Justice W.A. Tilleman read his sentence decision on Wednesday in Lethbridge, saying he agreed with the jury's decision to impose three life sentences on Derek Saretzky before he is allowed to apply for parole.

Saretzky, 24, was convicted of three counts of first-degree murder in connection with the deaths of Terry Blanchette, Hailey Dunbar-Blanchette and Hanne Meketech earlier this year.

Tilleman, in his decision, said that Saretzky's actions caused 'grave injury' to the entire community. He also called him 'dangerous' and said that he's shown no remorse over the crimes.

He also said that the young man has consistently shown no regard for rules of society.

During the sentencing hearing, Tilleman referred to the victim impact statements that were submitted following the guilty verdicts earlier this summer. A number of the statements expressed kindness towards Saretzky's family, who all showed compassion to the victims' families throughout the trial.

Tilleman said each of the murders were considered to be separate events. Saretzky clearly planned each of the murders and had 'days and days' to think about them and abandon them.

The judge finalized his decision, saying the young man would spend the next 75 years in jail for the murders, with an additional five year sentence for the indignity to Hailey's body being served concurrently.

"There's no chance he will ever be free, so the chapter is closed," he told the court.

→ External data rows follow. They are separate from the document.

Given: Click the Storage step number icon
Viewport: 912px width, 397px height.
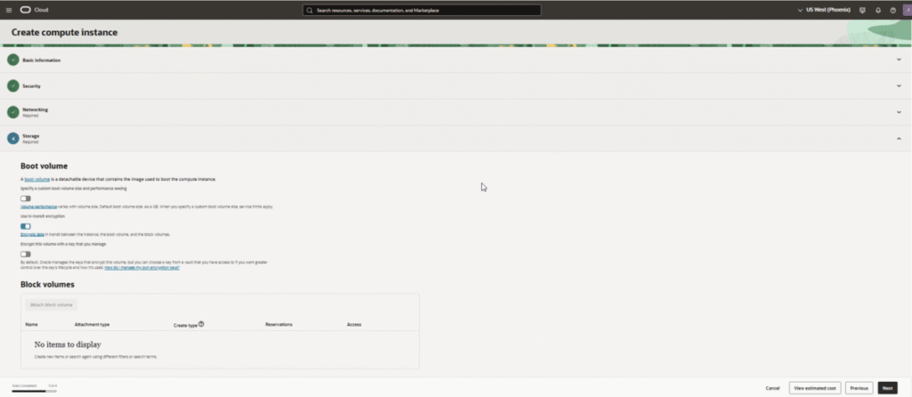Looking at the screenshot, I should (x=12, y=139).
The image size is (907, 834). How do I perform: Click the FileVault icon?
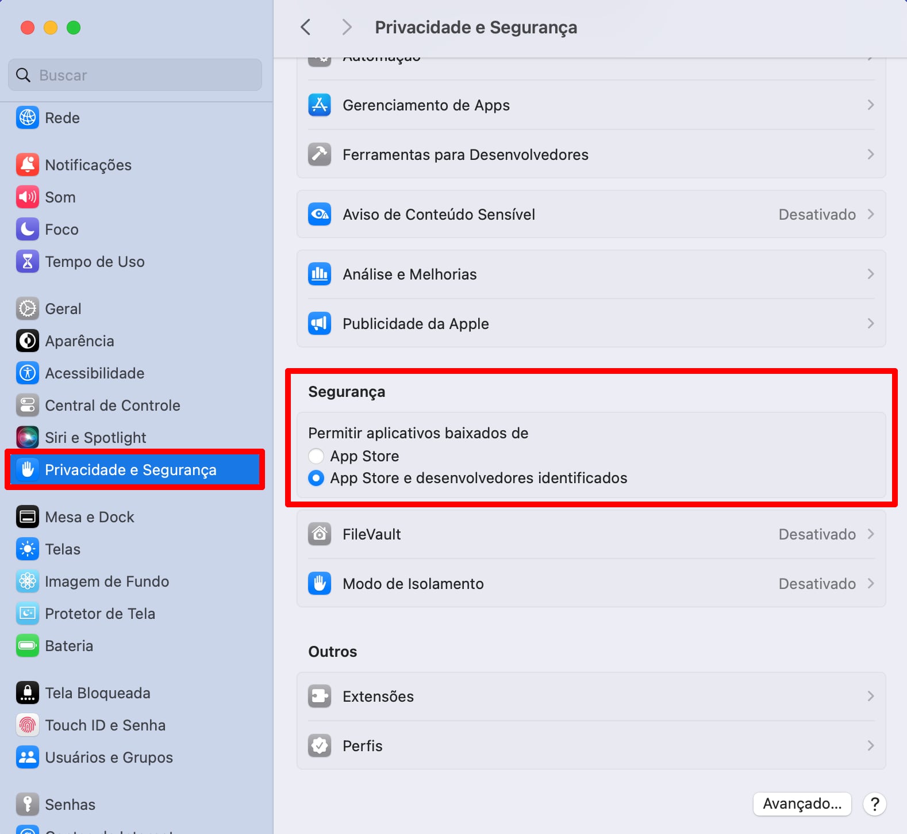(x=319, y=534)
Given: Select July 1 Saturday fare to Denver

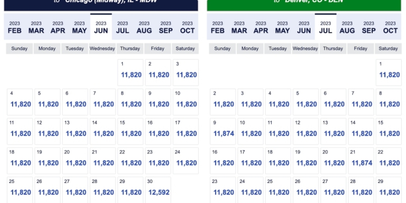Looking at the screenshot, I should 388,72.
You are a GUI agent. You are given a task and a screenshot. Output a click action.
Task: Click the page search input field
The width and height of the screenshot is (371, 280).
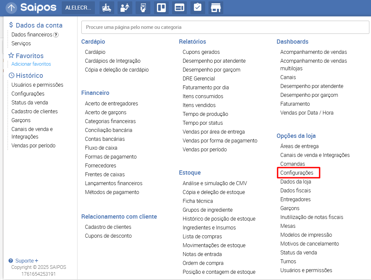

Upon learning his sentence, Saretzky showed no emotion in response. A number of people in the courtroom, including family and friends of the victims, cried when the sentence was finalized.

By the time Saretzky became eligible for parole, he would be 100 years old.

Each first-degree murder charge carried a life sentence of 25 years with eligibility of parole after that time. However, a 2011 amendment to the Crimnal Code made it possible for that parole ineligibility to be imposed on a consecutive basis.

Following the decision, the Crown thanked the jury and the court for their work during the trial. They also thanked the exhaustive investigative work by the RCMP.

They also thanked Justice Tilleman. "I’d like to commend Justice Tilleman's final words to the community which is that this chapter is now closed and it’s time for the community to heal and put themselves back together again," said Crown prosecutor Photini Papadatou.

Papadatou, that called the killings one of the worst cases Alberta has ever seen, said the community will now be able to move forward after it dealt with the murders and she can't help but be personally touched by the situation.

"We’re all human we do our jobs professionally and within the parameters of our professional obligations and we’re all touched by the work that we do and the people we meet and situations we're dealing with."

Saretzky's defence lawyer Patrick Edgerton said the sentence decision was not entirely unexpected, but it wasn't what Saretzky had been planning on.

"He is processing it right now. He didn't have a great deal to say on it," Edgerton said."He has some reflection to deal with over the next few days."

Edgerton said the situation is hard on any defence lawyer.

"Well, it’s been a long road; it's good to be at the end of it. It’s never a pleasant experience to send someone to a penitentiary and to do so for the rest of their life is difficult but we're done now and it's time to carry on.”

The possibility of an appeal has been left up to his client, Edgerton said. So far, there hasn't been any instructions regarding that.

"It’s ultimately his decision in a case that’s long and complex like this one. There are certainly areas that can be looked at to determine if there’s any merit to it, but it's all based on Mr. Saretzky’s instruction and whether or not he wants to carry on."